Ein geschweißter Stahlrahmen nimmt die Bodenplatte, das Zugrohr mit der DDR-typischen Zugkugelkupplung KK 82 des VEB Fahrzeugwerk Waltershausen sowie die Dreieckslenker der Einzelradaufhängung auf.
Damit auch leichte Zugfahrzeuge wie Trabant und Wartburg mit dem Anhänger ein sicheres Fahrverhalten an den Tag legen, spendierten die Konstrukteure dem Camptouristen direkt auch noch eine Auflaufbremse, die von der millionenfach bewährten Bremse des Trabant abgeleitet wurde. Nachdem der Deckel entlang der Längsseite aufgeklappt wurde, kommt das eigentliche Zelt zum Vorschein. Zu zweit ist das in etwa 15 Minuten aufgeklappt und abgestützt. Noch flugs mit Leinen abgespannt und der Urlaub kann für bis zu vier Personen auf gut 12 m2 beginnen. Zwei Liegeflächen von 1,4x2 m, von denen eine zur gemütlichen Sitzecke umgebaut werden kann, eine Küche mit dreiflammigem Gaskocher und Spülbecken. Die Exportversion des klappbaren Raumwunders wurde in der DDR als Luxusausführung vermarktet und unterscheidet sich vom Standardmodell durch das in zeitgenössischen Brauntönen gestreifte Zelt, am von Cramer aus der Bundesrepublik gelieferten Gaskocher und der Möglichkeit, die Küche vom Aufbau abzunehmen und an völlig anderer Stelle autark aufzubauen. Outdoor-Cooking ist also keine Erfindung der kapitalistischen Neuzeit.

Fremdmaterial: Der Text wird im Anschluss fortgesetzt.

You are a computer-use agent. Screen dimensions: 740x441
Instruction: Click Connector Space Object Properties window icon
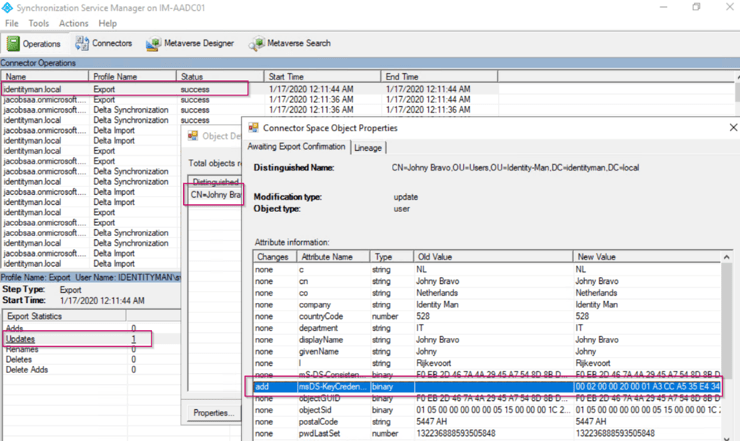tap(254, 128)
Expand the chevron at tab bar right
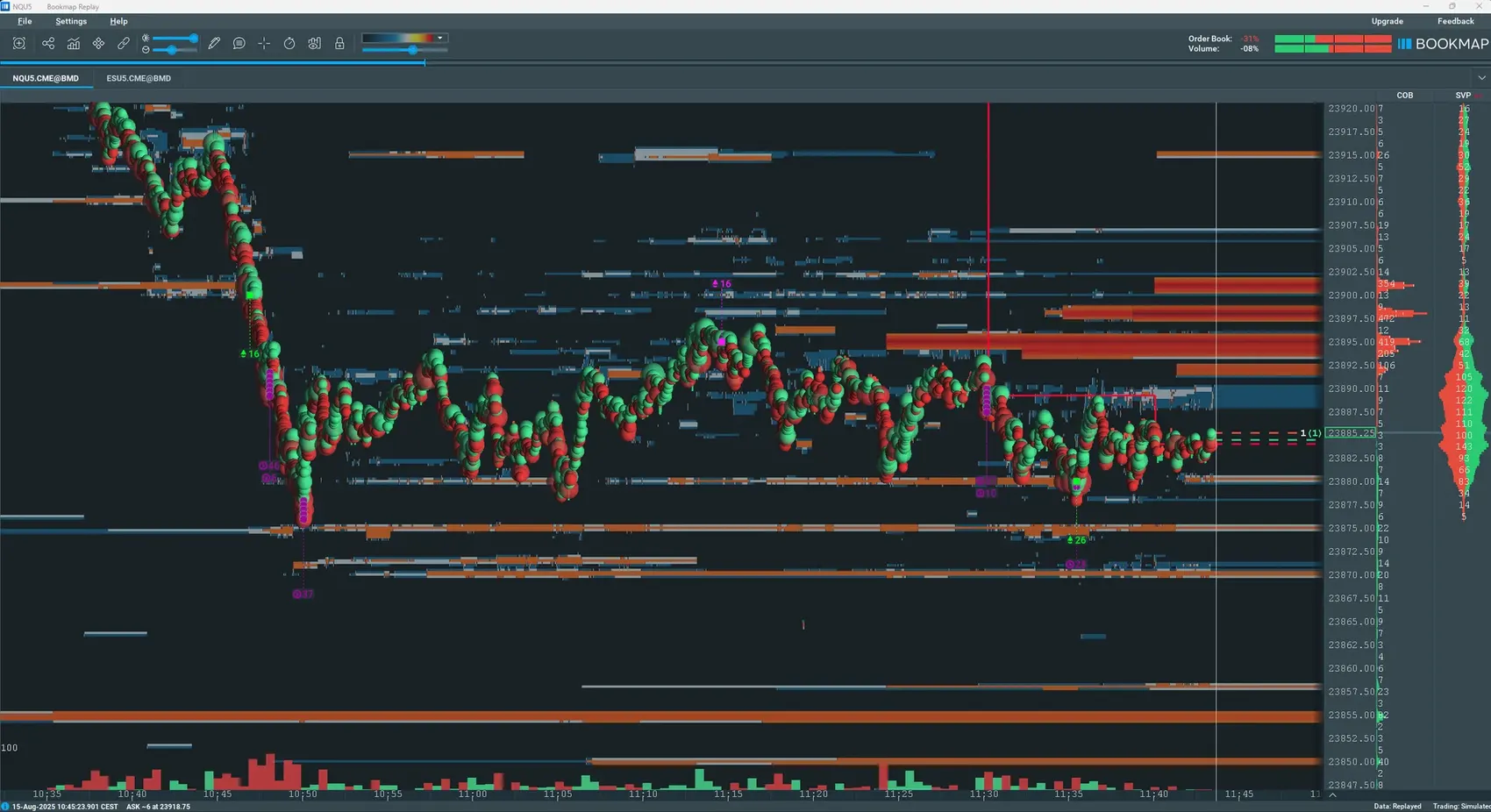 pyautogui.click(x=1482, y=78)
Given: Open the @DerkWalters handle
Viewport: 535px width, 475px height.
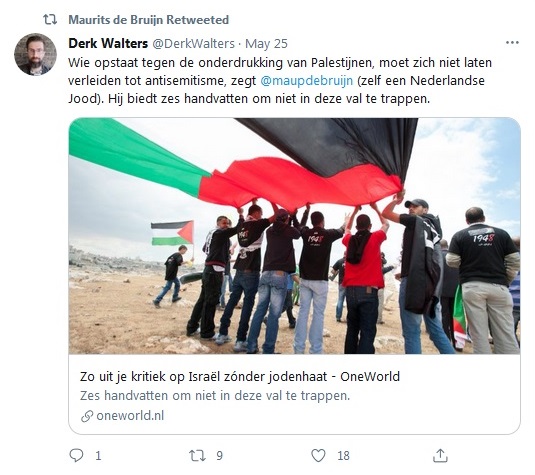Looking at the screenshot, I should (x=193, y=44).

Ob wandernd mit dem Zelt, im Wohnwagen oder mit dem Reisemobil, Camping hat viele Gesichter und ist immer das, was man daraus macht. Ich mache ganz nebenbei eine bewusste Zeitreise in die analoge Welt um den Alltagstrubel hinter mir zu lassen.“
Dieser Artikel wurde in der Kolumne
"Oldtimerfreunde Schermbeck e.V. und ihre Schätze"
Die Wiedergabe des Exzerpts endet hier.